Of course we do! How dare you even ask! We are voyagers on an infinite and eternal journey, with a thousand discoveries ahead of us, unimaginable complexity, epic colloquies, as Ashvapathy reminds us in Savitri.
Perhaps our view is limited by the close forest canopy, so that only a few steps on the path are visible ahead, and our awareness is cramped in a time-bound personality built up over a few decades seemingly through chance.
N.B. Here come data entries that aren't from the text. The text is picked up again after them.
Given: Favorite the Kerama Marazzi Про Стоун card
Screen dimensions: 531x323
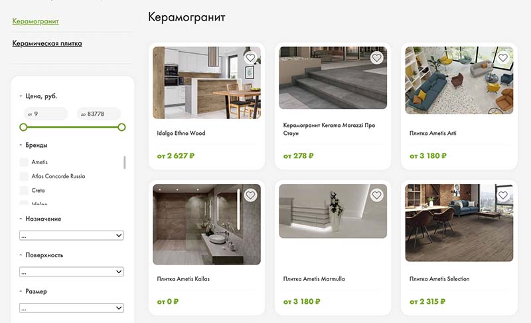Looking at the screenshot, I should point(376,58).
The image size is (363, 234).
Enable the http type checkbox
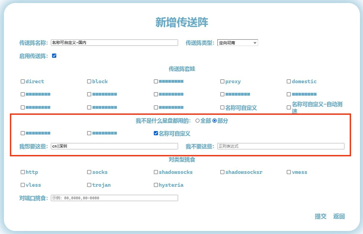click(x=23, y=172)
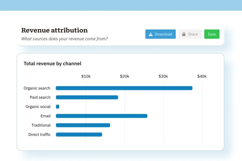
Task: Click the Share button label
Action: tap(193, 34)
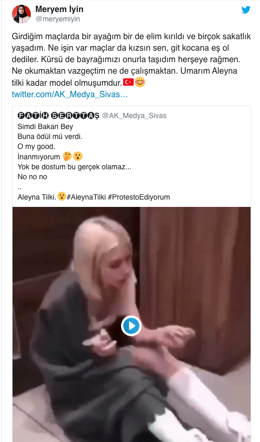This screenshot has width=260, height=442.
Task: Click the surprised emoji next to thinking emoji
Action: [78, 156]
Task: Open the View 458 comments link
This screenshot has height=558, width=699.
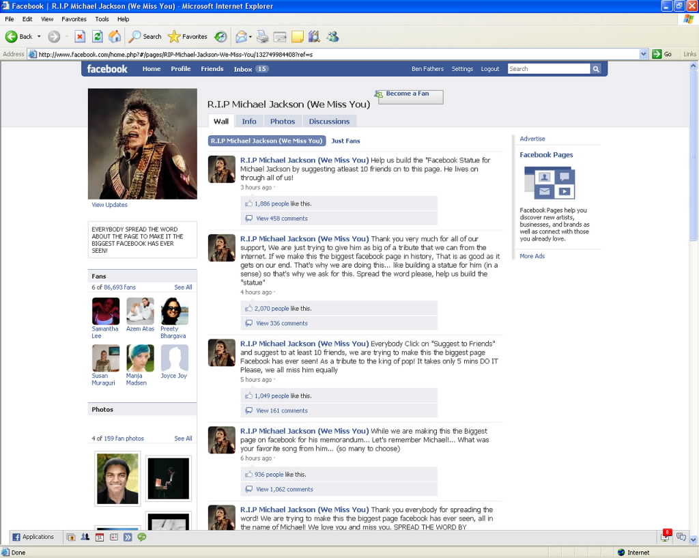Action: [x=281, y=219]
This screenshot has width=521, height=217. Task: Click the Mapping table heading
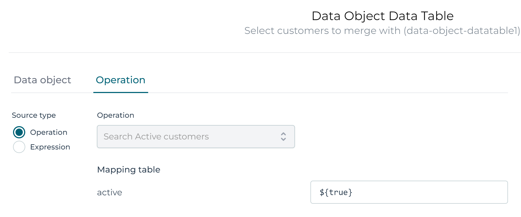click(129, 170)
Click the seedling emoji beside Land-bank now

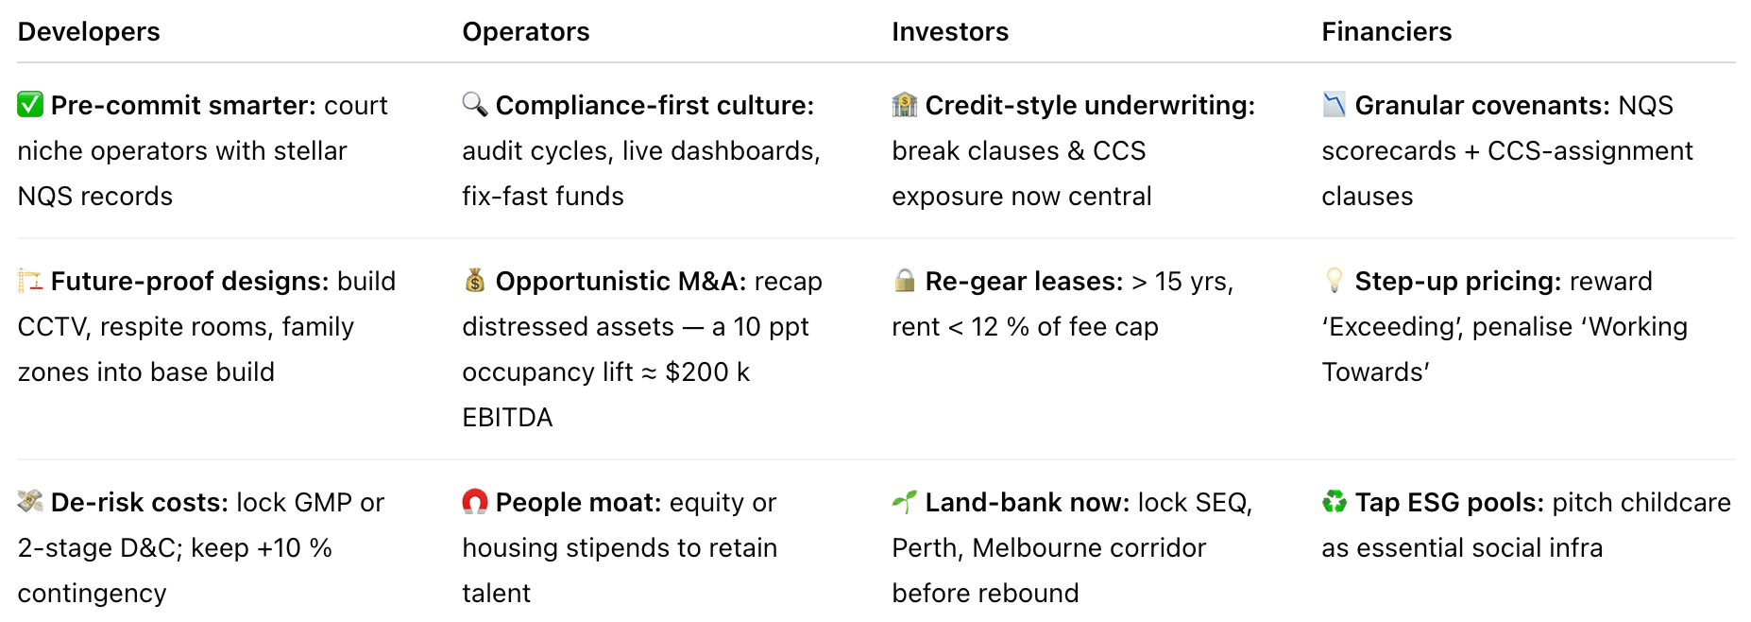click(905, 502)
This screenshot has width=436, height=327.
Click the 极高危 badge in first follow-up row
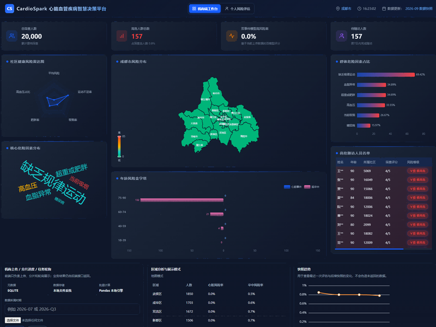(x=417, y=171)
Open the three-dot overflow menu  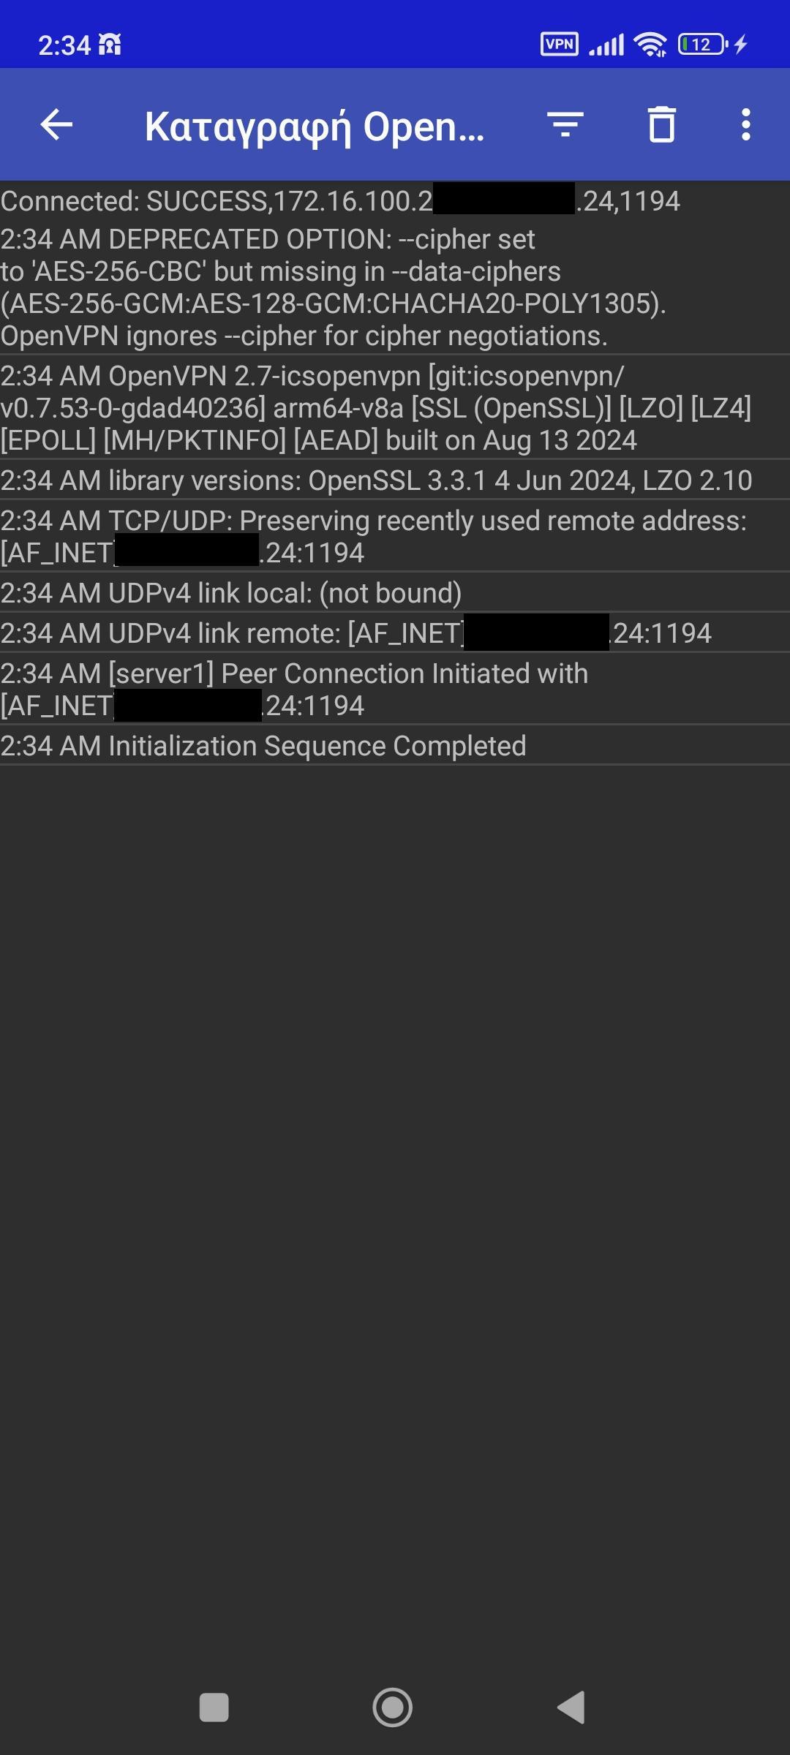click(x=745, y=125)
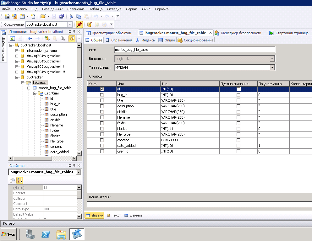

In reality, though:
In every hour loosed from the quiver of time
There rose the song of new discovery,
A bow-twang’s hum of young experiment.
Each day was a spiritual romance,
As if he was born into a bright new world;
Adventure leaped an unexpected friend,
And danger brought a keen sweet tang of joy;
each happening was a deep experience.
The challenges that Auroville faces are not those of groundwater, electrical capacity, mass transport, housing, or the environment. Known practical solutions exist for all of these. Nor is it a question of resources; abundance is all around, whether one is looking at physical energy or money.
Appropriately enough for a “laboratory of evolution” where the experimental object is humanity itself, the issues are those of human nature. More specifically, in the context of Integral Yoga, the challenge is for residents to practice and manifest the triune qualities of the highest consciousness: unity, mutuality, harmony.
Unity in the sense of looking beyond differences of opinion in day to day interactions, starting from a point of a shared goal and reality, and moving out from there to the things to be done. Mutuality in the sense of a give and take on every level. Harmony above all; bringing a practical blending of the different tones, shapes, colors, energies – with structure where it is needed, flexibility to let go of past habits when they are non-functional, forging new patterns as they become necessary.
Red ants are racing over the bench in search of food, and a centipede waves across the flagstones. A fever bird ratchets up his manic call from the branches of the Banyan tree above. Time for a walkabout, time to get lost in the city of dawn....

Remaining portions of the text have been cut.